Il faudrait revenir aux fondamentaux et oublier Sternhel, qui a construit une France imaginaire.
De nouveau pas d'accord, le nombre de journaux et de pamphlets antisémites, et leurs tirages sont extraordinaires dans les années 80/1900; simplement, on ne le sait pas, ou certains historiens français l'ont occulté pendant longtemps, non délibérément mais parce qu'on évite inconsciemment des réalisations désagréables ou qui peuvent ébranler certaines idées reçues.
C'est peut être beaucoup dire que l'antisémitisme est structurant de la société française. Cela dit, je ne suis pas sûr qu'il soit tellement plus structurant de la société allemande aux époques qui nous occupent. C'est cette illusion de " l'exception française " quand à l'antisémitisme que cherche à démystifier ZS, et il faut lire ses livres et connaitre ses arguments d'abord pour apprécier si ces arguments ont du poids ou non.

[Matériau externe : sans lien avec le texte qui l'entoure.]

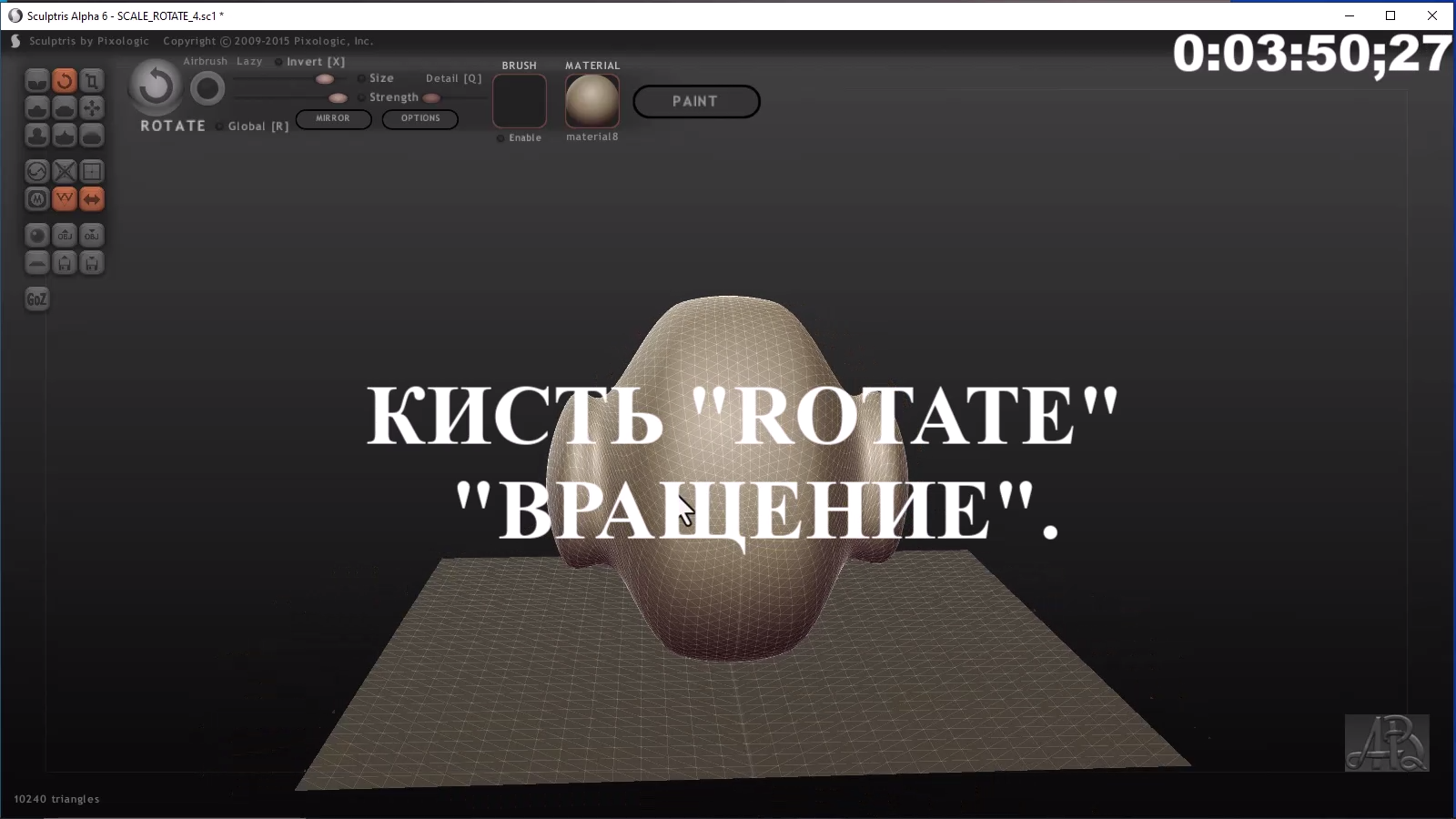
Task: Open GoZ to send model to ZBrush
Action: 36,298
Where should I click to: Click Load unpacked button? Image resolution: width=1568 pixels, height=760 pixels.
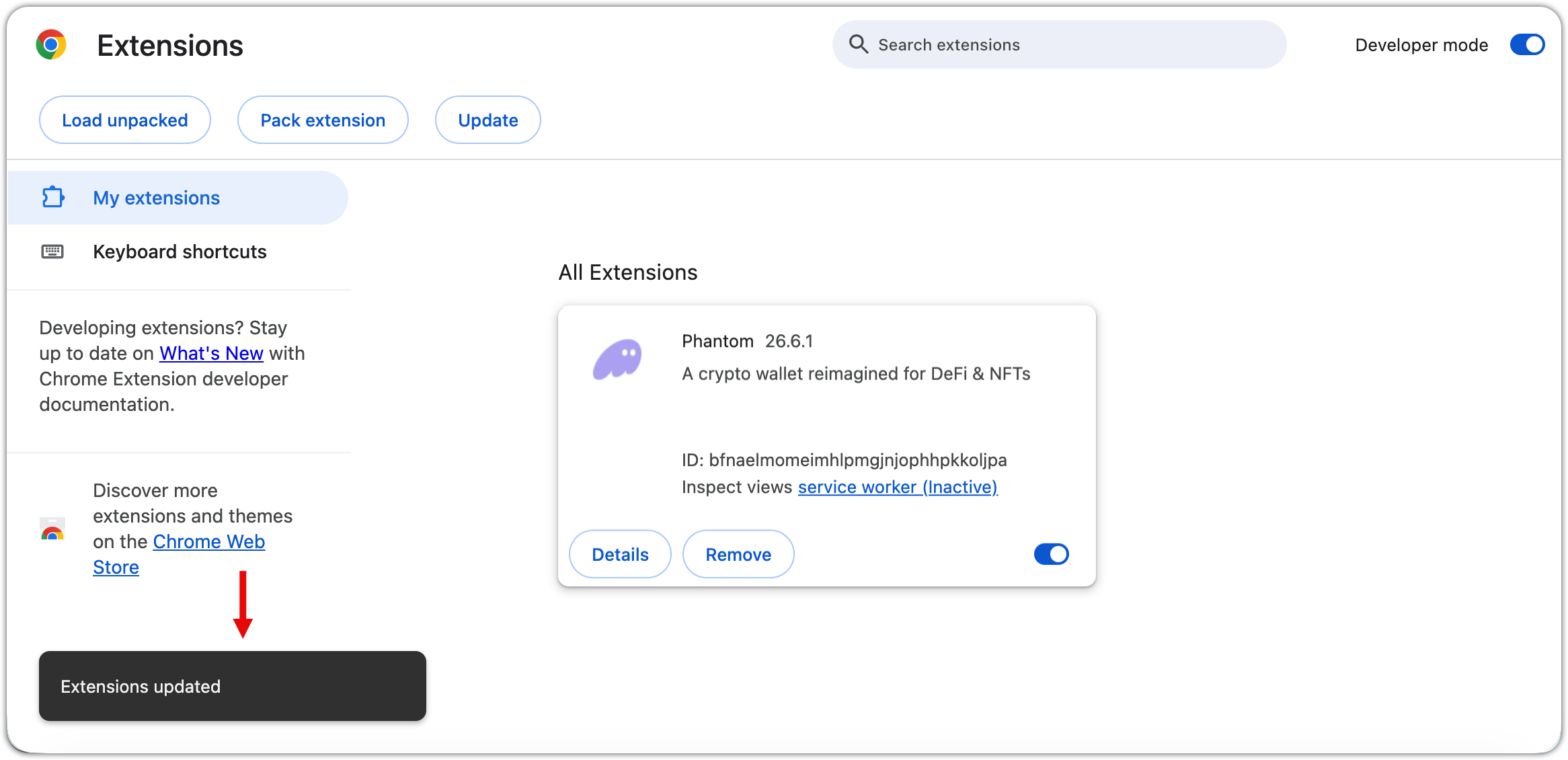tap(125, 120)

Cet historien connait vraiment très bien la droite française des années 1880/1940 grosso modo. D'après ce que j'ai lu, je ne vois aucun autre historien, sauf peut être trois ou quatre dans lesquels j'inclus Winock, qui aient une connaissance aussi approfondie des journaux et de la littérature antisémite française de cette période. C'est seulement en lisant cette presse, ces écrivains, ces textes largement lus et diffusés qu'on peut prendre conscience de l'ampleur du phénomène. Ampleur dont la négation de l'antisémitisme de Vichy met en évidence qu'elle tend à être sous-estimée en France, même si on peut considérer que ZS va parfois trop loin dans l'autre sens.